In Panama City later Tuesday, Trump went after California’s Tom Steyer, the billionaire environmentalist and Trump critic who is spending millions to help elect Democrats. Calling him a radical activist, Trump said that in return for that money, “Clinton wants to shut down energy production all across the United States” – which, like so much of what he says, is false.

At Sunday night’s debate with Clinton, Trump claimed that the U.S. has 1,000 years of “clean coal.” Wrong again. Fact checkers pointed out that there is no clean coal plant operating in the U.S. because it’s not economically viable.

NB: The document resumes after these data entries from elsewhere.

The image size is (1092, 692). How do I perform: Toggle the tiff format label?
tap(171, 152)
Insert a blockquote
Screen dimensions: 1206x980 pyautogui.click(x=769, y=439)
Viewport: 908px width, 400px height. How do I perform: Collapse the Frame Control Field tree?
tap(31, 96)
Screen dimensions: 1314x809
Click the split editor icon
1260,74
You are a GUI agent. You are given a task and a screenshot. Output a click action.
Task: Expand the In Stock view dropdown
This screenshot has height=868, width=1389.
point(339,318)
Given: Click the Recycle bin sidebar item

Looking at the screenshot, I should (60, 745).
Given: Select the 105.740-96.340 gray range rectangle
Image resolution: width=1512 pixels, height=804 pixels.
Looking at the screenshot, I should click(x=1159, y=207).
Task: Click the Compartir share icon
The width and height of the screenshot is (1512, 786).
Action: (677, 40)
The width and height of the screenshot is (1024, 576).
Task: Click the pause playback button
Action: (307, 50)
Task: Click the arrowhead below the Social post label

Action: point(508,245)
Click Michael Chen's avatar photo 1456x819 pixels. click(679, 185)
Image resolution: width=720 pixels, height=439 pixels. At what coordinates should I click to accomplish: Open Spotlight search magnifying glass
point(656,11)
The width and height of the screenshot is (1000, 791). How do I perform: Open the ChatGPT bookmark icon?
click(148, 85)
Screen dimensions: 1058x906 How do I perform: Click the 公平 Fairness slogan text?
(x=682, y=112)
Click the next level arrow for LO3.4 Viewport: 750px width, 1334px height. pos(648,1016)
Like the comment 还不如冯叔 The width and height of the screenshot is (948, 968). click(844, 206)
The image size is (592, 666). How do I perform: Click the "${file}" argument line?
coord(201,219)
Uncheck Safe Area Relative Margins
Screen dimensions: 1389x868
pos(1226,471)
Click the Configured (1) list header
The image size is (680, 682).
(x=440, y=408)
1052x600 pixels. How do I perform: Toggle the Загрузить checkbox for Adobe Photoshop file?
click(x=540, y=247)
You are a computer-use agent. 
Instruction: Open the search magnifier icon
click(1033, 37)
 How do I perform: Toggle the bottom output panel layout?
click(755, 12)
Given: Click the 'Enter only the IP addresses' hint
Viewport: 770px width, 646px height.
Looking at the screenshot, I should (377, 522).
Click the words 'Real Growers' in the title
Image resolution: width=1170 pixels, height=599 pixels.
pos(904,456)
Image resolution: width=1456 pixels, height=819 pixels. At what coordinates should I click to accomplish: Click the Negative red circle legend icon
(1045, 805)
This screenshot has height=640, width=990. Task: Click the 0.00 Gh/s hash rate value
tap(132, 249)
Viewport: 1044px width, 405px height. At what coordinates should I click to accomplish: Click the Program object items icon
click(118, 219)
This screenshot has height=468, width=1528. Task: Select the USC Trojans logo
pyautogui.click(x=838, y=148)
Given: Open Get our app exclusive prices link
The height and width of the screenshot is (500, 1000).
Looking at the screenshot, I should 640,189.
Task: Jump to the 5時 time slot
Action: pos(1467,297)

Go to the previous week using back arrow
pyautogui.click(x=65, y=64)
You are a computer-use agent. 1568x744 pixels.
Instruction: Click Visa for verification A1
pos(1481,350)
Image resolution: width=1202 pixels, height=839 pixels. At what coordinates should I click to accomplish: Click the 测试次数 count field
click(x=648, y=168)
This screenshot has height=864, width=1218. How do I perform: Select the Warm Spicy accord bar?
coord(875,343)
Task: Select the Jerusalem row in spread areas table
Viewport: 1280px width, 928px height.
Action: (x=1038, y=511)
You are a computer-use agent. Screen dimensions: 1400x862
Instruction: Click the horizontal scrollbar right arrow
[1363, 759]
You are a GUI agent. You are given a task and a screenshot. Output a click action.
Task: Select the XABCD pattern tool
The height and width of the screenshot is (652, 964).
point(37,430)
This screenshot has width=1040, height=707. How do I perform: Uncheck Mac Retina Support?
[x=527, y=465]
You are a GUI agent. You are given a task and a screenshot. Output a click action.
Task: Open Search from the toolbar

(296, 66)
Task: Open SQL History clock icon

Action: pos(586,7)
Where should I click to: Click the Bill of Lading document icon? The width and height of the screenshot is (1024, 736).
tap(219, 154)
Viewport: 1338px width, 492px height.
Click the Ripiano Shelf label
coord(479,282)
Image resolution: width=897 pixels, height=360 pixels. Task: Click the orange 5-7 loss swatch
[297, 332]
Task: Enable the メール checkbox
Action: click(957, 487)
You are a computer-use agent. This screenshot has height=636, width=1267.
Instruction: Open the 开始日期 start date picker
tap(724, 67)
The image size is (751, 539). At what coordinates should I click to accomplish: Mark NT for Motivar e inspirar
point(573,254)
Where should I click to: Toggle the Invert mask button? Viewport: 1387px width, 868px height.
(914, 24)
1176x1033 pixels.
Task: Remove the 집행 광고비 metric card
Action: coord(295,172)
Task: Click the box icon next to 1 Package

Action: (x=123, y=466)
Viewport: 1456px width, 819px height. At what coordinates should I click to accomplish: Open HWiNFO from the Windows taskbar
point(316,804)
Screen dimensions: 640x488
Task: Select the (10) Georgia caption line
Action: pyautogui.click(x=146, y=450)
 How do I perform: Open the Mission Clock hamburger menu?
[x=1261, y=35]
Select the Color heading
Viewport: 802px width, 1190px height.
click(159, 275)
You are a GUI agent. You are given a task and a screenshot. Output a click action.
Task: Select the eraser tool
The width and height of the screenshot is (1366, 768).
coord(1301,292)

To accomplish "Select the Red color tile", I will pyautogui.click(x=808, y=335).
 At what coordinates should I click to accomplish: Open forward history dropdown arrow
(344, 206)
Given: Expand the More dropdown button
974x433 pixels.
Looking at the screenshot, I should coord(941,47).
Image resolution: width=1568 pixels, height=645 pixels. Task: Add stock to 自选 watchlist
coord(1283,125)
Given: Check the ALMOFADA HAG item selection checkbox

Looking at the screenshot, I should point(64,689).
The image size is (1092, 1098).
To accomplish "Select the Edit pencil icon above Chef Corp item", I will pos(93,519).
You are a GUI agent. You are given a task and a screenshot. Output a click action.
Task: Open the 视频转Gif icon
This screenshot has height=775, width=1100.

Trump also repeatedly has said that human-caused climate change is a hoax perpetrated by China, though he sometimes claims he’s joking. He vows to shred international agreements to reduce carbon emissions, including the historic Paris accord signed in December. If Trump became president, it’s likely he would try to roll back progress on global warming, perhaps even in California, long a national leader on renewable energy.

“We cannot risk putting a climate denier in the White House,” Clinton told supporters.

Instead, she rightly sees the potential in clean energy, not only to reduce carbon emissions but also to create good jobs.

If you care about climate change, the choice in this election is a no-brainer – and you know who lacks the brain.